I would like to add that the way trade works is not that the US magically pays China more than China pays the US. In trade, participants generally pay cash to receive goods of some kind -- resources like oil, consumer products like tamagotchis, ransomware keys to that data which you did not properly back up. If the seller and the buyer can not agree on a price, the trade does not happen.
Now, just because someone in country A and someone in country B agreed on a trade, that does not mean that both countries are happy with it -- if Mexican cartels are buying US weapons, Mexico will probably object.
Of course, if you are a normal country, you can not keep running a trade deficit forever -- you need hard cash to buy stuff from other countries, and that cash has to be earned somehow. The US is special in that it is a global superpower which controls the primary currency of international trade, and China is happy to sell them electronics for freshly printed US dollars.
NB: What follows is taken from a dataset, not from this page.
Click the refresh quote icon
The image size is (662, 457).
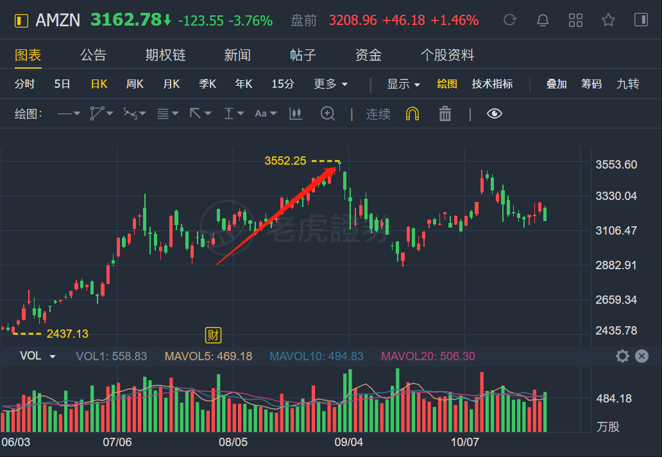point(510,20)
Tariffs are useful in some situations: perhaps you want to protect your nascent car industry until it gets internationally competitive, perhaps you want to play Defect in response to another party playing Defect to discourage others from instituting tariffs, or perhaps you know that the other country is selling some goods at a loss in order to achieve strategic dominance and want to level the playing field.
But these are all surgical interventions, while Trump's tariffs are like operating the patient in twenty random places in the hope that this will magically increase their well-being.